> **INSTRUCTIONS FOR THE TASK**
Reproduce the following lines verbatim, changing nothing.

> **THE RECORDS**
+---+

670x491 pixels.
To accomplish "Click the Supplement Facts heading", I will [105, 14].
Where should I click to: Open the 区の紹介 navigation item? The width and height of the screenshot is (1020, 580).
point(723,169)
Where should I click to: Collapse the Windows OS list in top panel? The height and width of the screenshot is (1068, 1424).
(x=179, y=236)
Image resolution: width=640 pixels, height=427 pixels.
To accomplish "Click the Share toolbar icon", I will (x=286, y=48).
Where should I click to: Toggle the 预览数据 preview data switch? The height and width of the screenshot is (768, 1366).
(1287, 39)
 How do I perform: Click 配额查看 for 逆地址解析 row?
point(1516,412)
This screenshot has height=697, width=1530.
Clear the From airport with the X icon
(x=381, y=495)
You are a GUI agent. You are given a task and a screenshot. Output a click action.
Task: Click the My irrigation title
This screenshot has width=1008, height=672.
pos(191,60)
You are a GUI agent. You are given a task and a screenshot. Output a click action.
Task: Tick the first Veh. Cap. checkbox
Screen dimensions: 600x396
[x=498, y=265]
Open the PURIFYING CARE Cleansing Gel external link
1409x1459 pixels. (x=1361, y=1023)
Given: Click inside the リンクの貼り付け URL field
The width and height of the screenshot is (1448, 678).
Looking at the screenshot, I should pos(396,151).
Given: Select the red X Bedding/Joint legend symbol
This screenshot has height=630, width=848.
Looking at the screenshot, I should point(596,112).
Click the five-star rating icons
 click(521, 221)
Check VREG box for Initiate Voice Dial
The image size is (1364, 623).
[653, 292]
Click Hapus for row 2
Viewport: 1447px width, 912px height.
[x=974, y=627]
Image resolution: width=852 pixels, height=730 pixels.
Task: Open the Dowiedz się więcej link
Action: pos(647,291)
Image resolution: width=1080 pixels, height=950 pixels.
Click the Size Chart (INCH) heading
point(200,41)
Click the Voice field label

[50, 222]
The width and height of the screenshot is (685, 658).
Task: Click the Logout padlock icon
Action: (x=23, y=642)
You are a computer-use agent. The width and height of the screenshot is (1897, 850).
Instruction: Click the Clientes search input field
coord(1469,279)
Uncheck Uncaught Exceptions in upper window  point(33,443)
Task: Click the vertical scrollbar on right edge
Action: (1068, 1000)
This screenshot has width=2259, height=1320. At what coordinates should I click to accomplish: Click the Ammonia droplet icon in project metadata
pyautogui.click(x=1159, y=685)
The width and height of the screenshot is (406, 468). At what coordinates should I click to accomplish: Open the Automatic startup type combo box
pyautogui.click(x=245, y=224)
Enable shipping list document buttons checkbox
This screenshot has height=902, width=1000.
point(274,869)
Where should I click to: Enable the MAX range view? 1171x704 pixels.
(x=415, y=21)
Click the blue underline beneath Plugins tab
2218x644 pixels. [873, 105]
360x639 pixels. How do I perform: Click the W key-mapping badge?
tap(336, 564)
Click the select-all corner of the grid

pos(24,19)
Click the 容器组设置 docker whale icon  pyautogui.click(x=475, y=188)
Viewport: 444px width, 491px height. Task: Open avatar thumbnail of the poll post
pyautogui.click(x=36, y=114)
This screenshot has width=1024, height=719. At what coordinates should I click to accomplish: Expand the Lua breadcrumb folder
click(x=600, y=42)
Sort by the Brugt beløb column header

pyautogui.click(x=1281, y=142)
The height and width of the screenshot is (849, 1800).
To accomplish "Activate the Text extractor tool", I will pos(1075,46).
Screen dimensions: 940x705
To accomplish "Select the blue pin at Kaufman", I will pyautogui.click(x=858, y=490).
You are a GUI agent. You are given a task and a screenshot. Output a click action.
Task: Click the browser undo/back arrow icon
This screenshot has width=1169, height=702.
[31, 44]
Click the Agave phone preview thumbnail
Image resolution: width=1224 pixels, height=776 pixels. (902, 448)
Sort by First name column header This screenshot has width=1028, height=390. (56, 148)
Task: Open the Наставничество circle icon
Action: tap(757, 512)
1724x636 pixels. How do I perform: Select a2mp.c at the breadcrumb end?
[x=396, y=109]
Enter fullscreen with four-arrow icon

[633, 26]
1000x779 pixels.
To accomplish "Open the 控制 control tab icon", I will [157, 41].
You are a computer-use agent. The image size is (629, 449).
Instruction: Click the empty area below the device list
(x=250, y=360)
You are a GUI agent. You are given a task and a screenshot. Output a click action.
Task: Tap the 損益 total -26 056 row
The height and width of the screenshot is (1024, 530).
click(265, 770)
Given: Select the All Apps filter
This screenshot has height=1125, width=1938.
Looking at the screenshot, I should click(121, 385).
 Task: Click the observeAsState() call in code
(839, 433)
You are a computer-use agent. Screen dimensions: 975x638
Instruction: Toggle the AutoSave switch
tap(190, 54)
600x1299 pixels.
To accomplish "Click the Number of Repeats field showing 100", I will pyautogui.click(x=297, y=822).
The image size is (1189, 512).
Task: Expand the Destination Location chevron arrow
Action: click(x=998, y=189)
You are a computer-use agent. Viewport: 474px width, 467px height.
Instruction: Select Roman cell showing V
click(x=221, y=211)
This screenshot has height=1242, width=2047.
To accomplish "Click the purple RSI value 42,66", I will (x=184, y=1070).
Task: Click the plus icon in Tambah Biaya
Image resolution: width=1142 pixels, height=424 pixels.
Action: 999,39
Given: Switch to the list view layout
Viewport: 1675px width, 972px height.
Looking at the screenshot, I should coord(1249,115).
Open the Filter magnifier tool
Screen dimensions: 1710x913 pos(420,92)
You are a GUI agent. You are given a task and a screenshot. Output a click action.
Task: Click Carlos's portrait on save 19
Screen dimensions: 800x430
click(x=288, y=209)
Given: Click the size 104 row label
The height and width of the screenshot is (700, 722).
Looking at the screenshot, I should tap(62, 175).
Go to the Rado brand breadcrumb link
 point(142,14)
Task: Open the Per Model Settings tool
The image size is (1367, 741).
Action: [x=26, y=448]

+---+

> **EXERCISE RESPONSE**
670x491 pixels.
To accomplish "Click the Supplement Facts heading", I will [105, 14].
Where should I click to: Open the 区の紹介 navigation item? The width and height of the screenshot is (1020, 580).
point(723,169)
Where should I click to: Collapse the Windows OS list in top panel? The height and width of the screenshot is (1068, 1424).
(x=179, y=236)
Image resolution: width=640 pixels, height=427 pixels.
To accomplish "Click the Share toolbar icon", I will (x=286, y=48).
Where should I click to: Toggle the 预览数据 preview data switch? The height and width of the screenshot is (768, 1366).
(1287, 39)
 How do I perform: Click 配额查看 for 逆地址解析 row?
point(1516,412)
This screenshot has height=697, width=1530.
Clear the From airport with the X icon
(x=381, y=495)
You are a GUI agent. You are given a task and a screenshot. Output a click action.
Task: Click the My irrigation title
This screenshot has width=1008, height=672.
pos(191,60)
You are a GUI agent. You are given a task and a screenshot. Output a click action.
Task: Tick the first Veh. Cap. checkbox
Screen dimensions: 600x396
[x=498, y=265]
Open the PURIFYING CARE Cleansing Gel external link
1409x1459 pixels. (x=1361, y=1023)
Given: Click inside the リンクの貼り付け URL field
The width and height of the screenshot is (1448, 678).
Looking at the screenshot, I should pos(396,151).
Given: Select the red X Bedding/Joint legend symbol
This screenshot has height=630, width=848.
Looking at the screenshot, I should point(596,112).
Click the five-star rating icons
 click(521, 221)
Check VREG box for Initiate Voice Dial
The image size is (1364, 623).
[653, 292]
Click Hapus for row 2
Viewport: 1447px width, 912px height.
[x=974, y=627]
Image resolution: width=852 pixels, height=730 pixels.
Task: Open the Dowiedz się więcej link
Action: pos(647,291)
Image resolution: width=1080 pixels, height=950 pixels.
Click the Size Chart (INCH) heading
point(200,41)
Click the Voice field label

[50, 222]
The width and height of the screenshot is (685, 658).
Task: Click the Logout padlock icon
Action: (x=23, y=642)
You are a computer-use agent. The width and height of the screenshot is (1897, 850).
Instruction: Click the Clientes search input field
coord(1469,279)
Uncheck Uncaught Exceptions in upper window  point(33,443)
Task: Click the vertical scrollbar on right edge
Action: (1068, 1000)
This screenshot has width=2259, height=1320. At what coordinates should I click to accomplish: Click the Ammonia droplet icon in project metadata
pyautogui.click(x=1159, y=685)
The width and height of the screenshot is (406, 468). At what coordinates should I click to accomplish: Open the Automatic startup type combo box
pyautogui.click(x=245, y=224)
Enable shipping list document buttons checkbox
This screenshot has height=902, width=1000.
point(274,869)
Where should I click to: Enable the MAX range view? 1171x704 pixels.
(x=415, y=21)
Click the blue underline beneath Plugins tab
2218x644 pixels. [873, 105]
360x639 pixels. How do I perform: Click the W key-mapping badge?
tap(336, 564)
Click the select-all corner of the grid

pos(24,19)
Click the 容器组设置 docker whale icon  pyautogui.click(x=475, y=188)
Viewport: 444px width, 491px height. Task: Open avatar thumbnail of the poll post
pyautogui.click(x=36, y=114)
This screenshot has width=1024, height=719. At what coordinates should I click to accomplish: Expand the Lua breadcrumb folder
click(x=600, y=42)
Sort by the Brugt beløb column header

pyautogui.click(x=1281, y=142)
The height and width of the screenshot is (849, 1800).
To accomplish "Activate the Text extractor tool", I will pos(1075,46).
Screen dimensions: 940x705
To accomplish "Select the blue pin at Kaufman", I will pyautogui.click(x=858, y=490).
You are a GUI agent. You are given a task and a screenshot. Output a click action.
Task: Click the browser undo/back arrow icon
This screenshot has width=1169, height=702.
[31, 44]
Click the Agave phone preview thumbnail
Image resolution: width=1224 pixels, height=776 pixels. (902, 448)
Sort by First name column header This screenshot has width=1028, height=390. (56, 148)
Task: Open the Наставничество circle icon
Action: tap(757, 512)
1724x636 pixels. How do I perform: Select a2mp.c at the breadcrumb end?
[x=396, y=109]
Enter fullscreen with four-arrow icon

[633, 26]
1000x779 pixels.
To accomplish "Open the 控制 control tab icon", I will [157, 41].
You are a computer-use agent. The image size is (629, 449).
Instruction: Click the empty area below the device list
(x=250, y=360)
You are a GUI agent. You are given a task and a screenshot. Output a click action.
Task: Tap the 損益 total -26 056 row
The height and width of the screenshot is (1024, 530).
click(265, 770)
Given: Select the All Apps filter
This screenshot has height=1125, width=1938.
Looking at the screenshot, I should click(121, 385).
 Task: Click the observeAsState() call in code
(839, 433)
You are a computer-use agent. Screen dimensions: 975x638
Instruction: Toggle the AutoSave switch
tap(190, 54)
600x1299 pixels.
To accomplish "Click the Number of Repeats field showing 100", I will pyautogui.click(x=297, y=822).
The image size is (1189, 512).
Task: Expand the Destination Location chevron arrow
Action: click(x=998, y=189)
You are a computer-use agent. Viewport: 474px width, 467px height.
Instruction: Select Roman cell showing V
click(x=221, y=211)
This screenshot has height=1242, width=2047.
To accomplish "Click the purple RSI value 42,66", I will (x=184, y=1070).
Task: Click the plus icon in Tambah Biaya
Image resolution: width=1142 pixels, height=424 pixels.
Action: 999,39
Given: Switch to the list view layout
Viewport: 1675px width, 972px height.
Looking at the screenshot, I should coord(1249,115).
Open the Filter magnifier tool
Screen dimensions: 1710x913 pos(420,92)
You are a GUI agent. You are given a task and a screenshot. Output a click action.
Task: Click Carlos's portrait on save 19
Screen dimensions: 800x430
click(x=288, y=209)
Given: Click the size 104 row label
The height and width of the screenshot is (700, 722).
Looking at the screenshot, I should tap(62, 175).
Go to the Rado brand breadcrumb link
 point(142,14)
Task: Open the Per Model Settings tool
The image size is (1367, 741).
Action: [x=26, y=448]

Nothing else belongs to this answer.